Strength training is important to developing muscle strength and muscle endurance. This type of exercise should be performed two to three days per week.
Active sports are a type of activity that improve cardiovascular fitness and can help control boy fatness if done for relatively long periods of time without stopping. They also contribute to the development of other parts of fitness. Examples include basketball, tennis, golf and bowling. Active sports done more than a few days a week can have many of the benefits of aerobic activities.
Rest or inactivity can also be important to good health. Some time off just to relax is important to us all and of course proper amounts of rest and sleep help us recuperate.
As you become more fit by doing correct exercises, your threshold of training and fitness target zones may change. Likewise, if you stop exercising for a period of time, they will also change. Your threshold of training and fitness target zones are based on your current physical fitness levels and your current exercise patterns.
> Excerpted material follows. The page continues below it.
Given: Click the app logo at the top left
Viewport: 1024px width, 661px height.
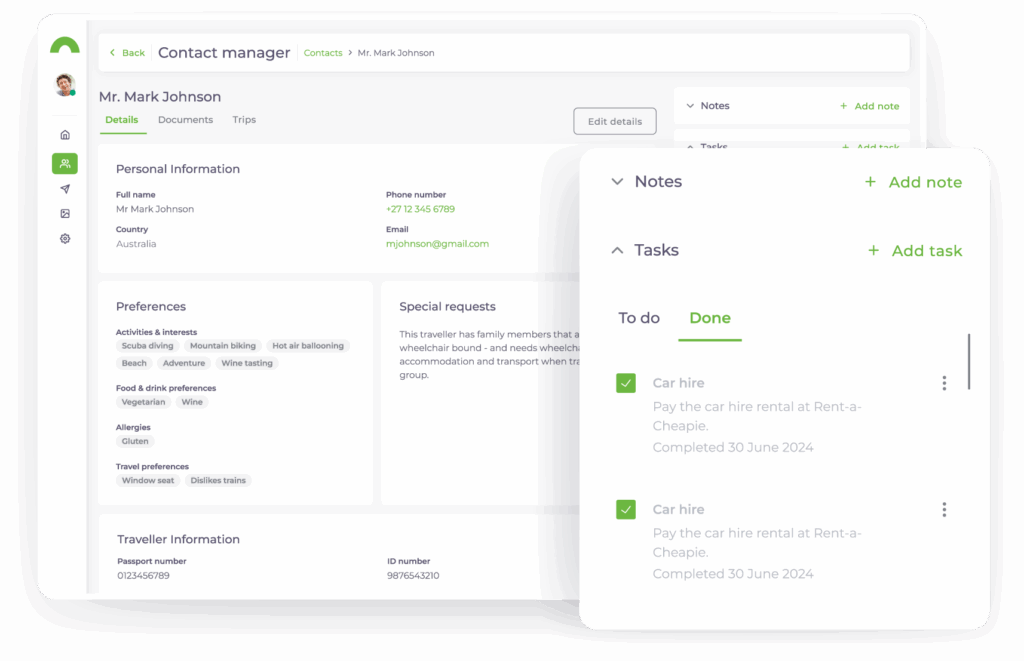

Recent studies have shown that the exercise necessary to maintain fitness need not be as often as exercise designed to build fitness.
It takes time for exercise to benefit health-related physical fitness. Sometimes people just beginning an exercise program expect to see immediate results. They expect to see large losses in body fat in short periods of time, or great increases in muscle strength in just a few days. Evidence shows, however, that improvements in health-related physical fitness and the associated health benefits take several weeks to become apparent. Some people will report psychological benefits, such as “feeling better” and a “sense of personal accomplishment” almost immediately after beginning regular exercise. This is a great moment and should be used to build confidence in the fitness process. A word of caution: the physical result will take considerably longer to be realized. Proper preparation for exercise includes learning not to expect too much too soon, and not to do too much too soon. Attempts to overdo it and to try to get fit fast will probably be counterproductive, resulting in soreness and even injury. The key is to start slowly, stay with it and enjoy the exercise. Benefits will come to those who persist!